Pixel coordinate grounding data

——————————

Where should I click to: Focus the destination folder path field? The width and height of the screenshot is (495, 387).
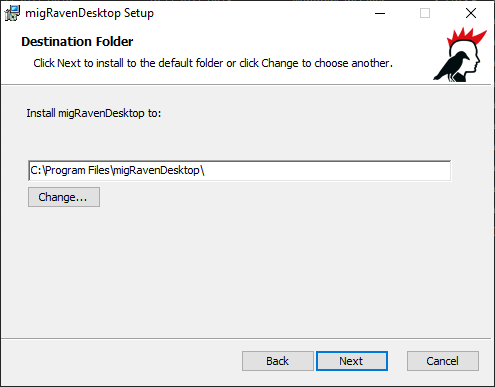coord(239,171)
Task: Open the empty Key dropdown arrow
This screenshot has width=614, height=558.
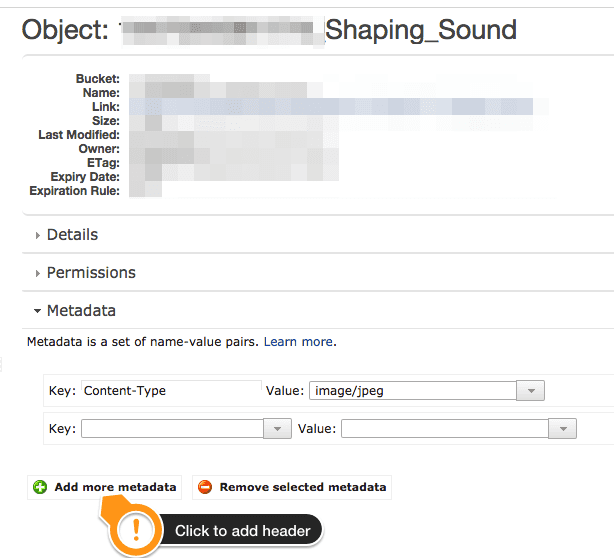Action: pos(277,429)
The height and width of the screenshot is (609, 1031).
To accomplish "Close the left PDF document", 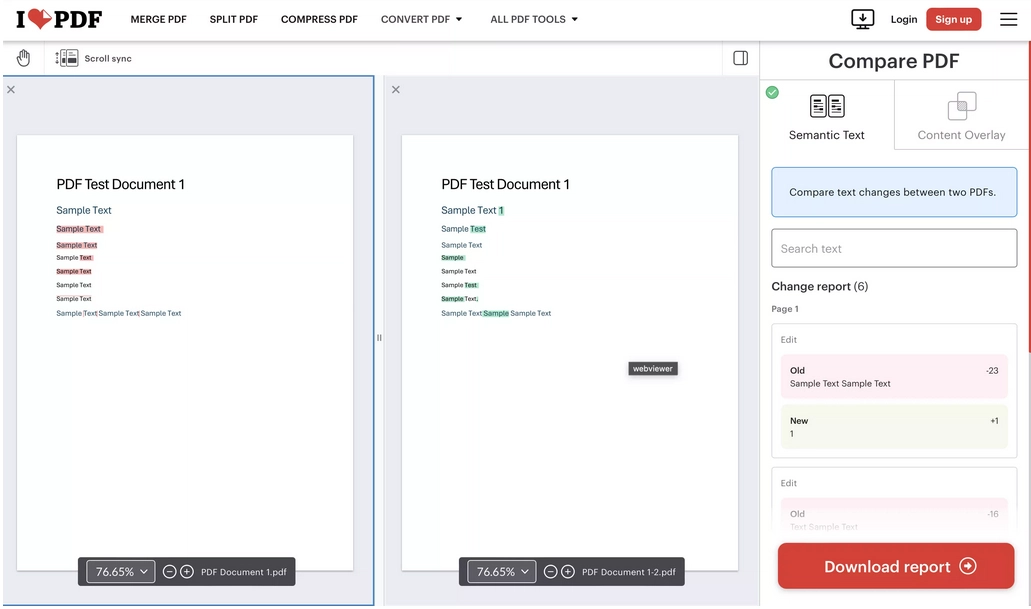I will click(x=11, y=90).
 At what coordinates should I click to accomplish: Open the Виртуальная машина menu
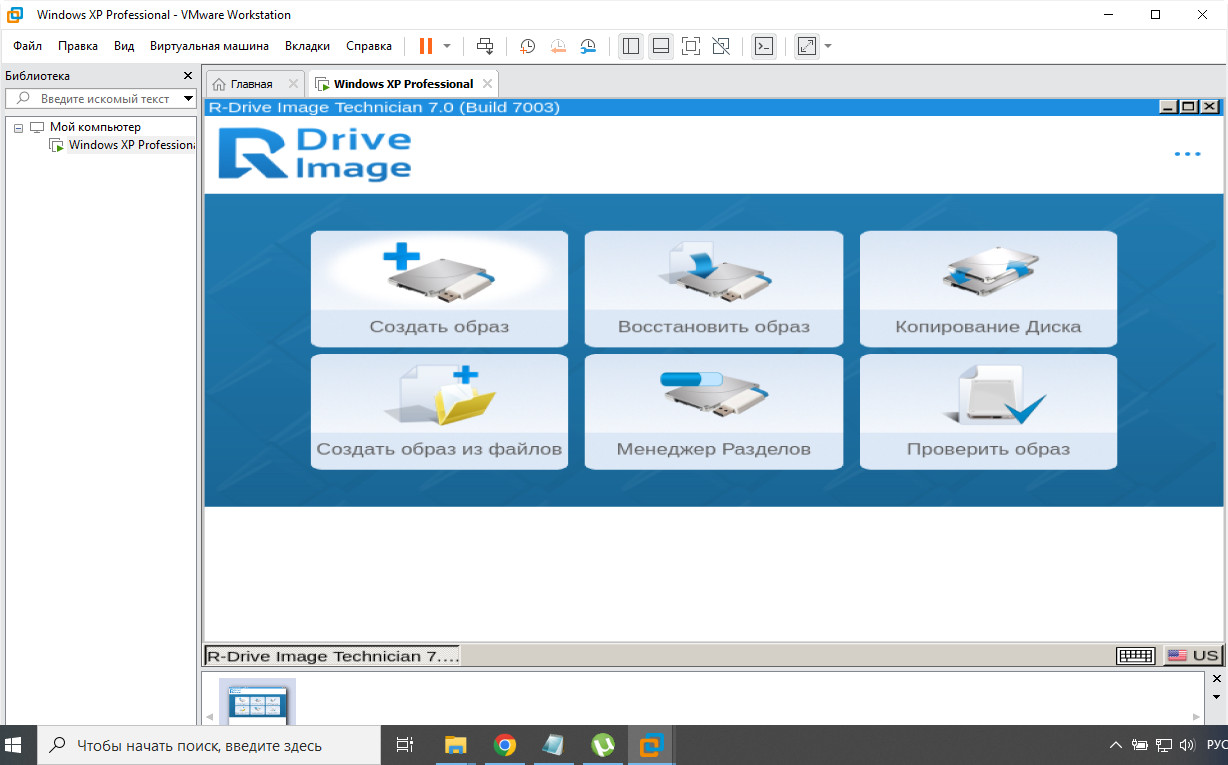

——————————

Work task » Filter the records down to the lines that contain the string "Open", and copy those lines.

Output for this exercise »
Task: Open the empty Key dropdown arrow
 At what coordinates should I click to accomplish: Open the Виртуальная машина menu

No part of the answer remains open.